• _Extrait choisi_:
=======
C’est la raison pour laquelle elle ne peut intégrer les postulats juridiques et sociologiques modernes en matière de caractérisation d’une nation, fondée non sur une conception ethnique mais sur des axiomes juridiques et sociologiques capitalistes inscrits dans le droit international bourgeois. De là son intérêt à nier que la majorité des Algériens soit arabe, au sens culturel et linguistique du terme, pour monnayer ses revendications. Quatorze siècles d’islamisation et d’arabisation de la société algérienne, et pourtant cette frange berbériste refuse d’admettre et de se soumettre à cette profonde mutation quasi anthropologique de l’Algérie. Avec sa conception racialiste tribale opportuniste, pour elle l’Algérie est demeurée « berbère » depuis la nuit des temps, et le demeurera jusqu’à la fin des temps, ou du moins jusqu’au repartage des prébendes nationales, assurant à la Kabylie une belle part du gâteau de la rente.

En vérité, c’est à cette frange berbériste de se conformer à ce fait historique de la transformation radicale de la société algérienne au cours des siècles écoulés, et non aux Algériens, depuis des siècles arabisés, d’épouser les postulats fantasmagoriques culturels et linguistiques de ces berbéristes intéressés, avides de pouvoir. Ces derniers doivent se défaire de leur conception doctrinaire ethniciste de la nation algérienne éternellement berbère. La nation se fonde sur des réalités historique, linguistique, culturelle, religieuse en perpétuelle transformation. Mais surtout, la nation se fonde sur un mode de production (aujourd’hui industriel—urbain-capitaliste) et des rapports de production (aujourd’hui bourgeois) en perpétuels bouleversements, sous les assauts non pas des luttes ethniques ou raciales, mais des luttes de classe.

Assurément, la langue arabe comme la culture arabe sont parties intégrantes de l’identité algérienne. La communauté algérienne, majoritairement, a embrassé la langue et la culture arabes. De ce fait, il est fondé historiquement et sociologiquement de définir l’Algérie comme arabe. Mais là n’est pas la caractéristique fondamentale de la société algérienne moderne. La caractéristique essentielle récente de l’Algérie est d’être une société capitaliste-industrielle-urbaine. Elle est donc formée majoritairement de prolétaires ; les reliquats de paysannerie étant voués à disparaître. Y compris en Kabylie.
=======
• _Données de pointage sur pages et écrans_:
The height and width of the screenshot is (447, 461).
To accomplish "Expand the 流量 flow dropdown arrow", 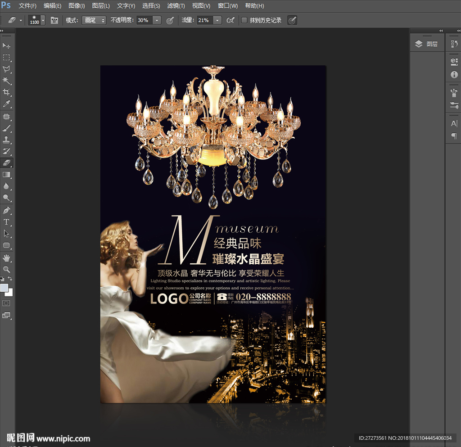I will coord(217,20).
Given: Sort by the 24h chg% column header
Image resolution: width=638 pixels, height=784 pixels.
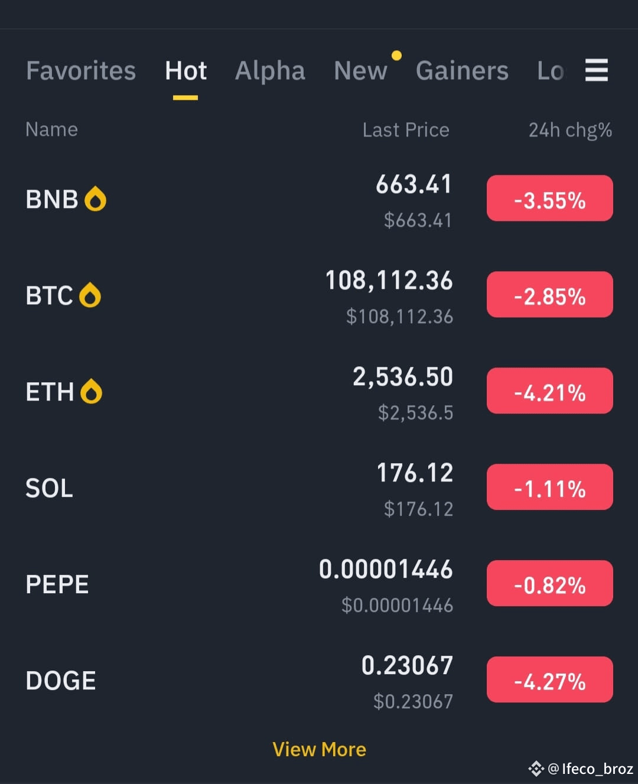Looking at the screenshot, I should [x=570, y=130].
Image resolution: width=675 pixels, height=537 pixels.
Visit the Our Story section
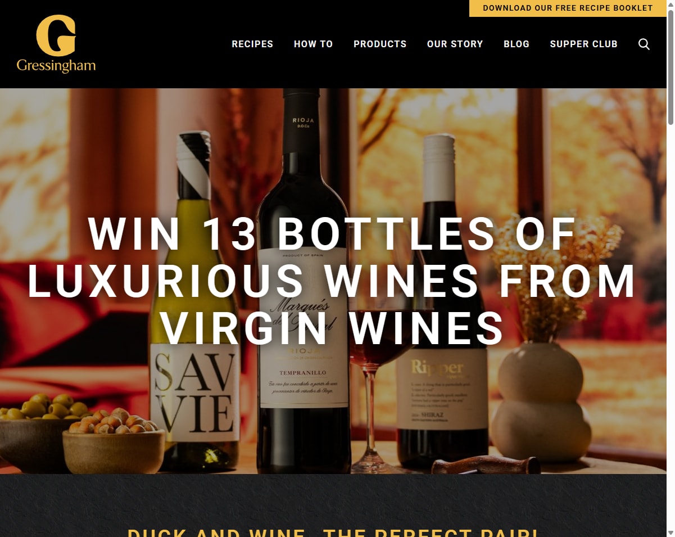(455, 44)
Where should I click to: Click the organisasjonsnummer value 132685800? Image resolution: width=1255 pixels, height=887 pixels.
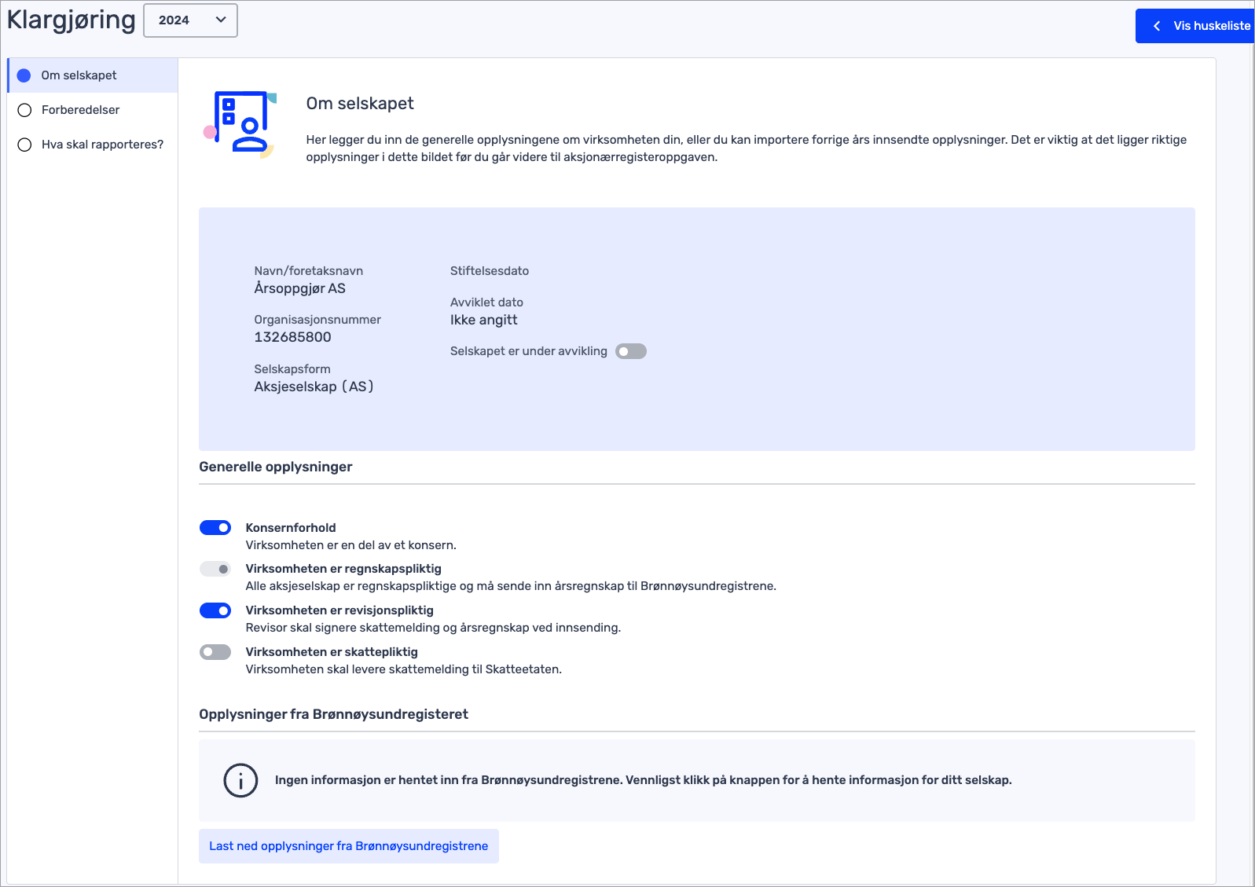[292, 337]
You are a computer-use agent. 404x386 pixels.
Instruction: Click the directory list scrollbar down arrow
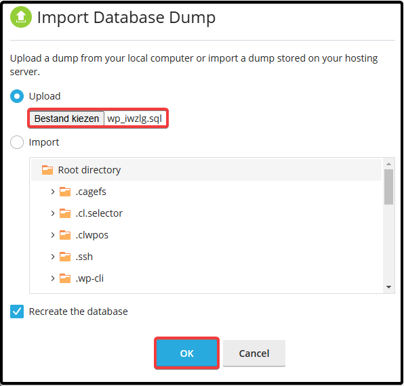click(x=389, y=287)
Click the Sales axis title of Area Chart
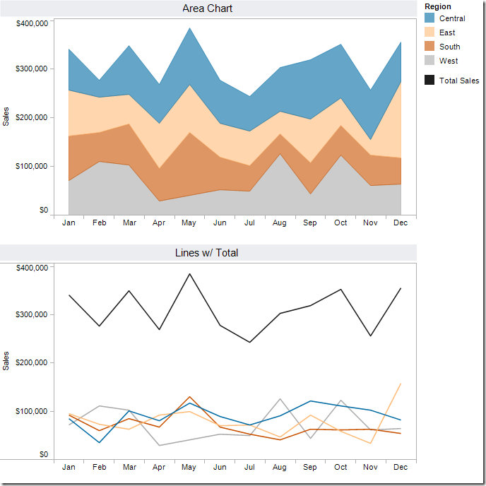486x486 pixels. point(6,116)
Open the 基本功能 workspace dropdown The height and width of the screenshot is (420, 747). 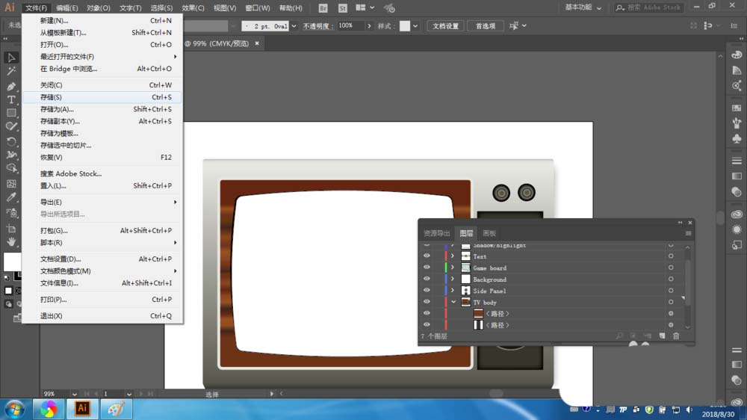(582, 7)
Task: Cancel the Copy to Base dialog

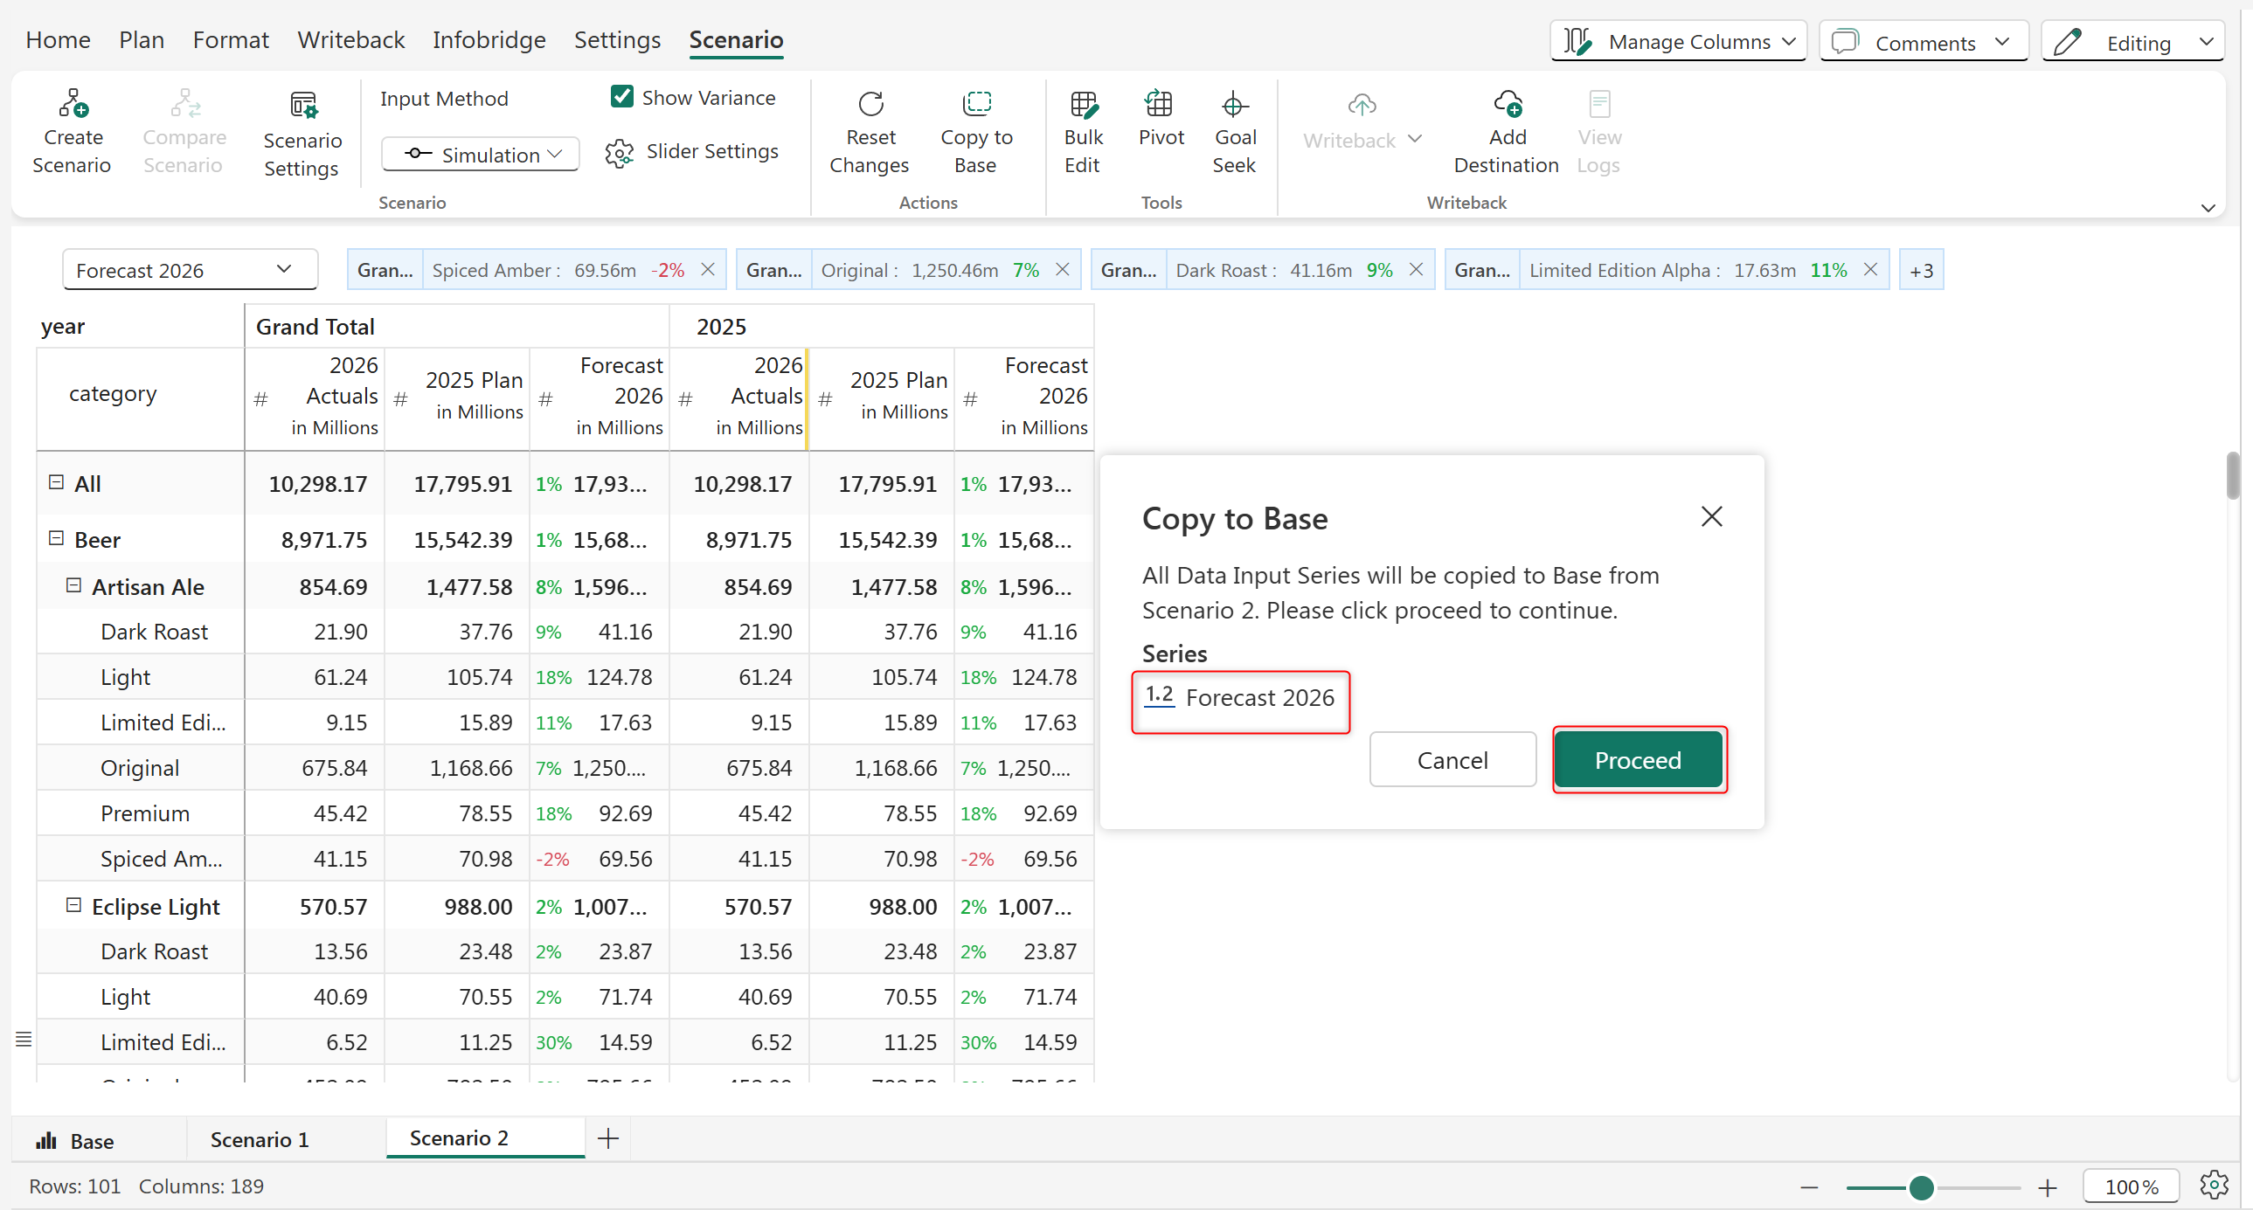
=======
• _Énoncé 1_:
Filtrez les enregistrements : quelles lignes contiennent la chaîne « Image » ? Recopiez chacune d'elles.
• _Énoncé 2_:
Reprenez l'extrait sur l'identité nationale algérienne et poursuivez-le à partir de sa dernière phrase.
Ces enregistrements n'ont aucun lien avec l'extrait sur l'identité nationale algérienne.

• _Réponse 1_:
Image resolution: width=638 pixels, height=784 pixels.
Image resolution: width=675 pixels, height=537 pixels.
Where should I click to: Click the organisasjonsnummer value 132685800? Image resolution: width=1255 pixels, height=887 pixels.

• _Réponse 2_:
Ce n’est pas à une minorité communautaire linguistique algérienne, d’expression kabyle, de modifier cette réalité, de nier cette dimension culturelle et linguistique arabe de l’Algérie, au nom d’une conception ethniciste anachronique de la nation. La Kabylie fait partie intégrante de l’Algérie, certes avec ses spécificités linguistiques et culturelles qui doivent être préservées et reconnues officiellement. Mais, elle n’a pas à verser dans une forme de politique linguistique et culturelle réactionnaire contre la majorité des Algériens contemporains, sommés d’abjurer sa personnalité et son patrimoine arabes, ou plus précisément arabes algériens.

Au demeurant, l’amazighité est un mythe. L’amazighité est une construction idéologique forgée par les berbéristes. Il n’a jamais eu d’existence historique. Certes, au cours de l’histoire millénaire algérienne (maghrébine), il a existé de nombreuses tribus « berbérophones », autrement dit amazighes. Mais les idiomes usités étaient très disparates d’une région à l’autre. Le vocable « berbère » est un terme générique. En raison de cette hétérogénéité linguistique, on ne peut parler d’une communauté amazighe, encore moins de l’existence d’une nation berbère (ce serait tomber dans l’anachronisme, les nations étant une création récente). Par conséquent, il n’a pas existé de peuple berbère, mais des tribus berbères hétérogènes, qui plus est constamment en conflits entre elles. De même, à plus forte raison, il n’existe pas de « peuple kabyle », population entièrement algérienne. On peut même affirmer, sans risque d’être contredit, que c’est grâce à la langue arabe, massivement diffusée concomitamment à l’islamisation de la société algérienne (maghrébine), que les tribus ont appris à communiquer ensemble. Et par voie de conséquence à pacifier leurs relations, à administrer « nationalement » le pays, par le truchement de la langue arabe, unique langue écrite. Ainsi, par-delà les divisions conflictuelles tribales, la langue arabe est devenue un vecteur de cohésion sociale et d’identité « nationale » remarquables. De nos jours, la langue arabe est la langue maternelle de la majorité des Algériens. Cette réalité linguistique et culturelle arabe est inscrite dans l’histoire de l’Algérie. Aucune instance politique ou idéologique ne peut le contester ou le renier. L’arabité est consubstantiellement inhérente à l’Algérie. Et contrairement à la vision tribale racialiste berbériste aveuglée par l’ignorance, par arabité on entend la dimension linguistique et culturelle de cette réalité historique irréfutable.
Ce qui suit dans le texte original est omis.